• [TASK STATEMENT]
Only the lines of the data below from the one with "[menuitem] (53, 182)" through the one with "Suzuki (61, 640)" are wanted. Repeat them exactly.

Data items
↓↓↓

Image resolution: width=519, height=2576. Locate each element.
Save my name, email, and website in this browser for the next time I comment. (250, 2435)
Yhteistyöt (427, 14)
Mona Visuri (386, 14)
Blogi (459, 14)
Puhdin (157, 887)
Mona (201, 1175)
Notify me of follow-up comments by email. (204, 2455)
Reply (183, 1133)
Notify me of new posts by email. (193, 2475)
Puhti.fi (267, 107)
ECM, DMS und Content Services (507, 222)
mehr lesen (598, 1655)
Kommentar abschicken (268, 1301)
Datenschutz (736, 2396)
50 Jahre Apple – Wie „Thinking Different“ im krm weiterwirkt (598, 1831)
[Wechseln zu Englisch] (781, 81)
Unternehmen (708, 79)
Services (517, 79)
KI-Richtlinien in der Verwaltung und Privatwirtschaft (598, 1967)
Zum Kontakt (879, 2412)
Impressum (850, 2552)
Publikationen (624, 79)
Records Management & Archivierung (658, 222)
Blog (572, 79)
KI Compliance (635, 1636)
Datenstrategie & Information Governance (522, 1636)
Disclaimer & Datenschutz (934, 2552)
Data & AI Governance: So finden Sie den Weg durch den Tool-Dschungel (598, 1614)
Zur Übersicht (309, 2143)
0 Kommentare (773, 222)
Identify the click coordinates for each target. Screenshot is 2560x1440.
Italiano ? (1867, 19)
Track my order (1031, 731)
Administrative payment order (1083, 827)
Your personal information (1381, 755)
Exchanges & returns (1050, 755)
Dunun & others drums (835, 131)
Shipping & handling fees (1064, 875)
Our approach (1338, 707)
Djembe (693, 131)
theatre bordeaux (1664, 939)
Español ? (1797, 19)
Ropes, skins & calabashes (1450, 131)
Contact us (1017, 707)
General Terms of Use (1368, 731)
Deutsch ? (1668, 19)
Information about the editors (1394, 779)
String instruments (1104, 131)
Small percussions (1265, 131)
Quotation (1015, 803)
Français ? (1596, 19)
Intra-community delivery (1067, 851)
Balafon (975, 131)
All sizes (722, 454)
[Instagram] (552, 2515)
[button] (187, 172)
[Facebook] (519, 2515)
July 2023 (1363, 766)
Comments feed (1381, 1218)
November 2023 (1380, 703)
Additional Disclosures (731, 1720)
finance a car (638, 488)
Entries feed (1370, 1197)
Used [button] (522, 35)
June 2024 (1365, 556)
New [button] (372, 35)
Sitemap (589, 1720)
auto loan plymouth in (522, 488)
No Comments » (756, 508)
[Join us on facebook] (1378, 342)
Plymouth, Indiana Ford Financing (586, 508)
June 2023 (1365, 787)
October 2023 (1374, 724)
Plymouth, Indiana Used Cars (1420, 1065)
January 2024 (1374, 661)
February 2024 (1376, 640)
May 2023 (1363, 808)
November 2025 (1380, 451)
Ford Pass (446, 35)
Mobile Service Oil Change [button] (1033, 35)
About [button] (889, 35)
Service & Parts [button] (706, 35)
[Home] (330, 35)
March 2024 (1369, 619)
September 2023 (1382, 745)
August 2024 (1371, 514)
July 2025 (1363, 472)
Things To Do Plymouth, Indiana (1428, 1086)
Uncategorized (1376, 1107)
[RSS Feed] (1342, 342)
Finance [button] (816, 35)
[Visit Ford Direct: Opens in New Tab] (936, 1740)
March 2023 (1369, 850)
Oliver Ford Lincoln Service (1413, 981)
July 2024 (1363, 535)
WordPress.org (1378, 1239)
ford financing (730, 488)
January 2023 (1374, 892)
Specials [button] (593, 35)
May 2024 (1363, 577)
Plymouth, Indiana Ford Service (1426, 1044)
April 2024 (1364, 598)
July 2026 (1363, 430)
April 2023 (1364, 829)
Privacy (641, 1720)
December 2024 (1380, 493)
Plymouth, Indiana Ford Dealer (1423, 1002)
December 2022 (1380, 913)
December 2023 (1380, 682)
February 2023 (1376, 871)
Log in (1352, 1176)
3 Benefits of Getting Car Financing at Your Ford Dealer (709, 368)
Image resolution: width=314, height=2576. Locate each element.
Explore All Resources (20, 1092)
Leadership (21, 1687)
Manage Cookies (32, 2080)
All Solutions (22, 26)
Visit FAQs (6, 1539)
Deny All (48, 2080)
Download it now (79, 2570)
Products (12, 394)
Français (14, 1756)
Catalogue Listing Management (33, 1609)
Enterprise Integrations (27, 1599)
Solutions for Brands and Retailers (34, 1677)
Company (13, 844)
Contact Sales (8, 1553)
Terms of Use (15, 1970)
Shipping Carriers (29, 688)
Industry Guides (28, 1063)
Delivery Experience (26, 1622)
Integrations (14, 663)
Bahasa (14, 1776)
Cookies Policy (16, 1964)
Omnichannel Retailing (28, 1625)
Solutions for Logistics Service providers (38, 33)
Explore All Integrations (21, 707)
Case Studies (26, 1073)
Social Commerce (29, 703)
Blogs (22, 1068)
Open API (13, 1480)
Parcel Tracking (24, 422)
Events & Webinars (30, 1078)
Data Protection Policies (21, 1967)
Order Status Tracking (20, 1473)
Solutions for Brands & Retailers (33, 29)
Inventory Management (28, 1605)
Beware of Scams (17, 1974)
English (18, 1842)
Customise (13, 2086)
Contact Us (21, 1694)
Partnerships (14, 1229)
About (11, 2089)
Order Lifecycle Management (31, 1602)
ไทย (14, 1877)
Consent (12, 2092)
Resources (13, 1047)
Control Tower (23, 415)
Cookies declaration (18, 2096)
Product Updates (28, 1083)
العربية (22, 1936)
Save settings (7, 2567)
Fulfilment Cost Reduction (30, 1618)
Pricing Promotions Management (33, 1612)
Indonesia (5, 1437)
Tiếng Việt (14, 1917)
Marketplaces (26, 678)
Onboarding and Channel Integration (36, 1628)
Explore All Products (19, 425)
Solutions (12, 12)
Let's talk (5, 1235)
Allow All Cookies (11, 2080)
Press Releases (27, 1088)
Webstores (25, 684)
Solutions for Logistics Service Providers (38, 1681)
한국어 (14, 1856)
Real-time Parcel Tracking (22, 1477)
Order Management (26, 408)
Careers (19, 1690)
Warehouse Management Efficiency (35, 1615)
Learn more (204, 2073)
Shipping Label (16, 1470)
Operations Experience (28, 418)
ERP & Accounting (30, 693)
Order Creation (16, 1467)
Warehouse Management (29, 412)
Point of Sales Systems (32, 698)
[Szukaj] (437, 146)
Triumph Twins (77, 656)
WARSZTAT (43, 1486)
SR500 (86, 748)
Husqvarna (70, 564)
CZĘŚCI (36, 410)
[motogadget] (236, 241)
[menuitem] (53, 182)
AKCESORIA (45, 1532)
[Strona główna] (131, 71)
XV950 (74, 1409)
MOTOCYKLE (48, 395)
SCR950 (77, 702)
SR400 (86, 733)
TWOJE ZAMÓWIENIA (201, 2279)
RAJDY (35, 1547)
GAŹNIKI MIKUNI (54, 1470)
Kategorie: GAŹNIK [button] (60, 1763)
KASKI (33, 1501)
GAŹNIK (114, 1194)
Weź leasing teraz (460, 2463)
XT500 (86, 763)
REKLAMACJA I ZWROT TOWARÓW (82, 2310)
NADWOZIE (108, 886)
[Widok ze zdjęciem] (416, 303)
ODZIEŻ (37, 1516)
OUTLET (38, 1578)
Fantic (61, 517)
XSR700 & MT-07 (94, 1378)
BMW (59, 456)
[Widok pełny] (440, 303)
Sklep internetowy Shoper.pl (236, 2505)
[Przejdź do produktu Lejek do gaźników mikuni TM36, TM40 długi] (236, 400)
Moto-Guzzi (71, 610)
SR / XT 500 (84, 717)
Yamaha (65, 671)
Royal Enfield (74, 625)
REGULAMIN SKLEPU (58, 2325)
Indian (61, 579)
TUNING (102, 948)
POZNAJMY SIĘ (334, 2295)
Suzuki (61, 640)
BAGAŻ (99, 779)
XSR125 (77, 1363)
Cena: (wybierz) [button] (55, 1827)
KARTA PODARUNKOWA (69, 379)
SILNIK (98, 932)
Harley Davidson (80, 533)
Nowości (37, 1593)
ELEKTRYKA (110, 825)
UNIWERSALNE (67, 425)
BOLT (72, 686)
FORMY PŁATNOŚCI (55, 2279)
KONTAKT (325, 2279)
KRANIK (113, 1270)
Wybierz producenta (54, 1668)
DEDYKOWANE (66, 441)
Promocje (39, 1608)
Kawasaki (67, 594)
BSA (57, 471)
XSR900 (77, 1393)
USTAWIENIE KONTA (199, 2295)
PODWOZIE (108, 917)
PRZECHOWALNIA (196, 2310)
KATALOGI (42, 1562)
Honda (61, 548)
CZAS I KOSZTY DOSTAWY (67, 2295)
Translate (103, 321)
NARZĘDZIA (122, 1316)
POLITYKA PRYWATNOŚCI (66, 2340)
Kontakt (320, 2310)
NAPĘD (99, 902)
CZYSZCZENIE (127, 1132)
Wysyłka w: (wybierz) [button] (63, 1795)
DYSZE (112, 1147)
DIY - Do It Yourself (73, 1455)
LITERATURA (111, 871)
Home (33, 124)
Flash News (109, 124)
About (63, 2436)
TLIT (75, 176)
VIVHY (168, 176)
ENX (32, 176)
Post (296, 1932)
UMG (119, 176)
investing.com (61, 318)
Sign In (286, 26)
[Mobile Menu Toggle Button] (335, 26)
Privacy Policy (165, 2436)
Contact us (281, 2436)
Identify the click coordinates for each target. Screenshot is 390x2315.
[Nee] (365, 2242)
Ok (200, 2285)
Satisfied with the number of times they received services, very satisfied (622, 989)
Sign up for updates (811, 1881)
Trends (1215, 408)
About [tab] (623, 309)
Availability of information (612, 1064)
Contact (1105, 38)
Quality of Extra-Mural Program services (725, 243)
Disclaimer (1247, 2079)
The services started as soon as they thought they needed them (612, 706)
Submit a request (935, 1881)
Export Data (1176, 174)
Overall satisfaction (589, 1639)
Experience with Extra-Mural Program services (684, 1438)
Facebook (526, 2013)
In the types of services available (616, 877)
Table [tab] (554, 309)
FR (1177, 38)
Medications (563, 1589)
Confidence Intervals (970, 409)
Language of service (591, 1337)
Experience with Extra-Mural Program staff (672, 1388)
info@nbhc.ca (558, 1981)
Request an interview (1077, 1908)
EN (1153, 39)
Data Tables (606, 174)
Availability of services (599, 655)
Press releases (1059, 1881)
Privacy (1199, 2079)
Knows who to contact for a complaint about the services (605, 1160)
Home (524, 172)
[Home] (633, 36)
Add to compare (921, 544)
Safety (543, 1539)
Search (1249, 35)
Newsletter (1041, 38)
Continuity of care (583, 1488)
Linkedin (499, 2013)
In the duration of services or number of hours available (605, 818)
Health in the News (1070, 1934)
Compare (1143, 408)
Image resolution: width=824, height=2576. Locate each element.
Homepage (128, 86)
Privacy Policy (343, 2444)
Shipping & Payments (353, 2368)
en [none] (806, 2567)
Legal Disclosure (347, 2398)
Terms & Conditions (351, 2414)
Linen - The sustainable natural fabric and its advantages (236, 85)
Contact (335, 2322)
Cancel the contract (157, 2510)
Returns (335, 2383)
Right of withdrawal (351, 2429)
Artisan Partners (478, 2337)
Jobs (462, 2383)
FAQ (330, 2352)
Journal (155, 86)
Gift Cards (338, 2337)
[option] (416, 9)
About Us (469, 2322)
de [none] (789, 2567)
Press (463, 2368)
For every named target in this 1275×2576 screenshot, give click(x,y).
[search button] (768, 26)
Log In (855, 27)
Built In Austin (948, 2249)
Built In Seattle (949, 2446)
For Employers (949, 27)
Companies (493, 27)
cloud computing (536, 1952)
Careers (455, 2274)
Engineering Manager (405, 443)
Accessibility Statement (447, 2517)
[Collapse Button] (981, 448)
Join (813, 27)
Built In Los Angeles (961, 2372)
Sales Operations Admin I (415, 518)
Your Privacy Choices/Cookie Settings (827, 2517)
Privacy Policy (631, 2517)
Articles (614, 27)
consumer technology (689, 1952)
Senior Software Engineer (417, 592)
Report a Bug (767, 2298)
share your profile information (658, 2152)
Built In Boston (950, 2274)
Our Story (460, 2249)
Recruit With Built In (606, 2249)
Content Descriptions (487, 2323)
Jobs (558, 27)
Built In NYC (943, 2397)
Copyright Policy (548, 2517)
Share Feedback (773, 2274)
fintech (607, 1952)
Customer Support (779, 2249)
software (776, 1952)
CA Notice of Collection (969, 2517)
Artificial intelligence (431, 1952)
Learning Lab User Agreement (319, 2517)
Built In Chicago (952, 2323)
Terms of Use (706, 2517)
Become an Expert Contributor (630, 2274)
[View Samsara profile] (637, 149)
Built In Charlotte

↑↑↑

• [RESULT FOR THIS TASK]
[menuitem] (53, 182)
AKCESORIA (45, 1532)
[Strona główna] (131, 71)
XV950 (74, 1409)
MOTOCYKLE (48, 395)
SCR950 (77, 702)
SR400 (86, 733)
TWOJE ZAMÓWIENIA (201, 2279)
RAJDY (35, 1547)
GAŹNIKI MIKUNI (54, 1470)
Kategorie: GAŹNIK [button] (60, 1763)
KASKI (33, 1501)
GAŹNIK (114, 1194)
Weź leasing teraz (460, 2463)
XT500 (86, 763)
REKLAMACJA I ZWROT TOWARÓW (82, 2310)
NADWOZIE (108, 886)
[Widok ze zdjęciem] (416, 303)
ODZIEŻ (37, 1516)
OUTLET (38, 1578)
Fantic (61, 517)
XSR700 & MT-07 (94, 1378)
BMW (59, 456)
[Widok pełny] (440, 303)
Sklep internetowy Shoper.pl (236, 2505)
[Przejdź do produktu Lejek do gaźników mikuni TM36, TM40 długi] (236, 400)
Moto-Guzzi (71, 610)
SR / XT 500 (84, 717)
Yamaha (65, 671)
Royal Enfield (74, 625)
REGULAMIN SKLEPU (58, 2325)
Indian (61, 579)
TUNING (102, 948)
POZNAJMY SIĘ (334, 2295)
Suzuki (61, 640)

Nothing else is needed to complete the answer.